Name: Iain Girdwood
Location: Glasgow, United Kingdom

Thursday, May 11, 2006

Supreme Commander

Agent911's comment to my Starcraft 2 post inspired me to research this game as I am getting desperate for some new competitive RTS to be released that is of the same quality as Starcraft. Only so much grinding in the World of Warcraft can be done before you begin to lose hope.

I am really harsh though when it comes to non Blizzard RTS titles because not one has come close to being of the same quality as the Blizzard titles so far. Even the most disappointing one - Warcraft 3 is vastly superior to any non Blizzard RTS. Sad but true.

I found a Gamespy preview from July 2005 that has a lot of really promising information in it and some pretty cool screenshots of Supreme Commander.
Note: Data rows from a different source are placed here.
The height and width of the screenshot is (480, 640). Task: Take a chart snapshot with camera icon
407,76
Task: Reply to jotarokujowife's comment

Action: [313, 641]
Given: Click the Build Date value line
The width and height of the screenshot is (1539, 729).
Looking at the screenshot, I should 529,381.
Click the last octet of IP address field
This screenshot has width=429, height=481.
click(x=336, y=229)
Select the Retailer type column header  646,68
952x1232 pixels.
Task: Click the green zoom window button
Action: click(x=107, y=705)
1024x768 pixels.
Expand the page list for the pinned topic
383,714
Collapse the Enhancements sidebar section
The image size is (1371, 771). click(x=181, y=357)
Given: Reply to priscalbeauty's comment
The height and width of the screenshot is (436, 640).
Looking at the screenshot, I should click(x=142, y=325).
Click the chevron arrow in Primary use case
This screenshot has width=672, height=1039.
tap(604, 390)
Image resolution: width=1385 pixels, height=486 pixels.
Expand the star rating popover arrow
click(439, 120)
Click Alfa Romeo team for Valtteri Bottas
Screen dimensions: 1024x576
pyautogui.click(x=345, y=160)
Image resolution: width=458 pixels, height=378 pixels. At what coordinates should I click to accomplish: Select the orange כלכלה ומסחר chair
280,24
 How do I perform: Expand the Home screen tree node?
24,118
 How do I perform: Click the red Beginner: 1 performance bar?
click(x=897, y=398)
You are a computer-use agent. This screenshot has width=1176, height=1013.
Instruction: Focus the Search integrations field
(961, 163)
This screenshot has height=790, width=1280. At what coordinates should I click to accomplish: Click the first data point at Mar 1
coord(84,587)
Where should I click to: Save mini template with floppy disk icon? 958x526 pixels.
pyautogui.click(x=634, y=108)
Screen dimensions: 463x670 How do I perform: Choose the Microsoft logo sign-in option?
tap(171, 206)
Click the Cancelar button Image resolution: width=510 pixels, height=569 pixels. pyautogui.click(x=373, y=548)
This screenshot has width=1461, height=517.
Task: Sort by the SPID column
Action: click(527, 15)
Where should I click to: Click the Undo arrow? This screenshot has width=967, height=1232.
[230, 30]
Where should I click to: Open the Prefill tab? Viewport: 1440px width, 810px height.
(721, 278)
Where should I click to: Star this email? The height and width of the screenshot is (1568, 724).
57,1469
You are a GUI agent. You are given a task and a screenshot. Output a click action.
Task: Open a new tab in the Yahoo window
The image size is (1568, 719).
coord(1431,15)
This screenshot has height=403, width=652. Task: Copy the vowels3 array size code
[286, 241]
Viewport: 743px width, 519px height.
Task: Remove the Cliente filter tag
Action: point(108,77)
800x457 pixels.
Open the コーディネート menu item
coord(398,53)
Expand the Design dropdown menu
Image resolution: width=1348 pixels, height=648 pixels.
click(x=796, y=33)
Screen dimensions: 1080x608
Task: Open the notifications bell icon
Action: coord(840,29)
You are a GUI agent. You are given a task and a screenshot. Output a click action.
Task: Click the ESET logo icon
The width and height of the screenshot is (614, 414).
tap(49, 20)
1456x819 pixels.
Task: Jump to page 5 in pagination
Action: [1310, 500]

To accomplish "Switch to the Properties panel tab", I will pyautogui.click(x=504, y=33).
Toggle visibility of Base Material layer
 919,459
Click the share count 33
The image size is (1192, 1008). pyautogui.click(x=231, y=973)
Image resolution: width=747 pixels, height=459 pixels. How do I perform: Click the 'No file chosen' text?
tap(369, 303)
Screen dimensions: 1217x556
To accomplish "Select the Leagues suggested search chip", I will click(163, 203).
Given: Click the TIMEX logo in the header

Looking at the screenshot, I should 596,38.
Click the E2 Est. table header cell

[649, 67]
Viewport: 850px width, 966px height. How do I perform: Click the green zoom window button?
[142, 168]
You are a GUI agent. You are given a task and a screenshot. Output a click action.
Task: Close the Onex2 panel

Some promising huge unit battles in this screen shot. I just hope the units have some individuality about them like in Blizzard titles. I didn't play Total Annihilation much but one major fault I thought with it was that all the units felt the same and looked similar with small variations. I really HATE that. This is one of the same problems I find with the Age of Empires line of games too. A hundred variations of a unit on a horse. So please don't have 15 variations of a small chunky tank in this game. I'm begging you!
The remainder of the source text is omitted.